I do believe that some future government will be forced to conclude that procuring all the types of equipment above for the three services is simply unaffordable, and that a serious review of the services' missions must be undertaken to determine which capablities can be eliminated or reduced. Unless the services are to, er, soldier on with clapped-out, increasingly ineffective, equipment.

In other words, some government must decide what operational capabilities of the CF are vital to the national interest and therefore must be funded. And which capabilities are not essential. Otherwise Canada will end up with three services, each of which is trying to be as close as it can be to all-singing and all-dancing (the "multi-purpose, combat-capable forces" mantra--boy is a new White Paper needed). But those services will in fact end up increasingly off-tune and out of step. Because the money will not be there to let the show go on.

Let us all gather together for further reading of the tea leaves in the finance minister's Nov. 27 economic statement.
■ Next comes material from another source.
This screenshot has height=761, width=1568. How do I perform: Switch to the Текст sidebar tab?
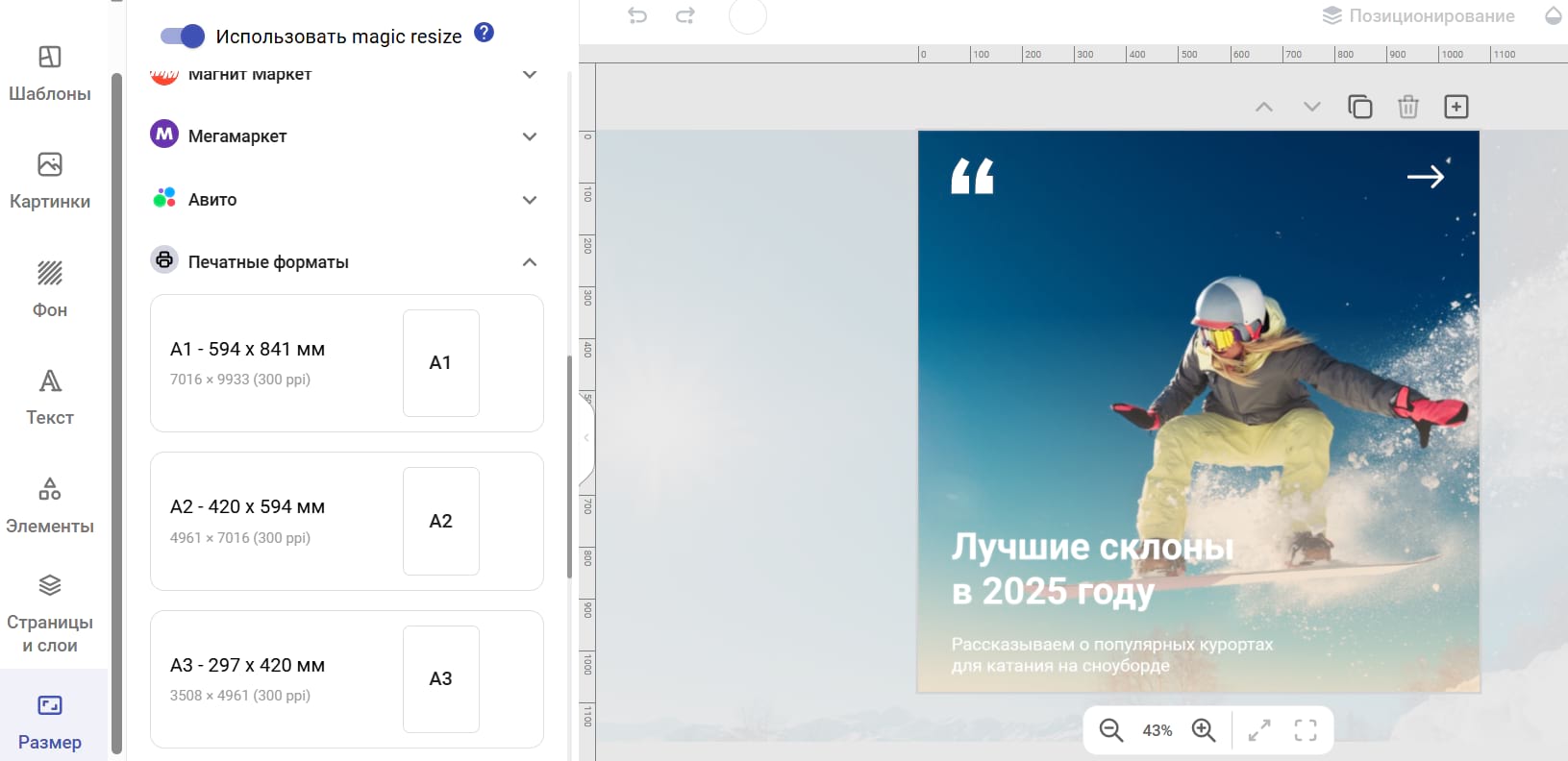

The Speech from the Throne also said this about defence procurement:
Fixing procurement will be a top priority. Simpler and streamlined processes will make it easier for businesses to provide products and services to the government and will deliver better results for Canadians. Military procurement in particular is critical: Canada cannot afford to have cumbersome processes delay the purchase and delivery of equipment needed by our men and women in uniform.
It would have been nice to hear a few specifics--especially as to how speedier procurement will be reconciled with the time it takes deciding how to spread out the pork, aka industrial and regional benefits (the main reason, I think, the C-130J contract took a year and a half to sign).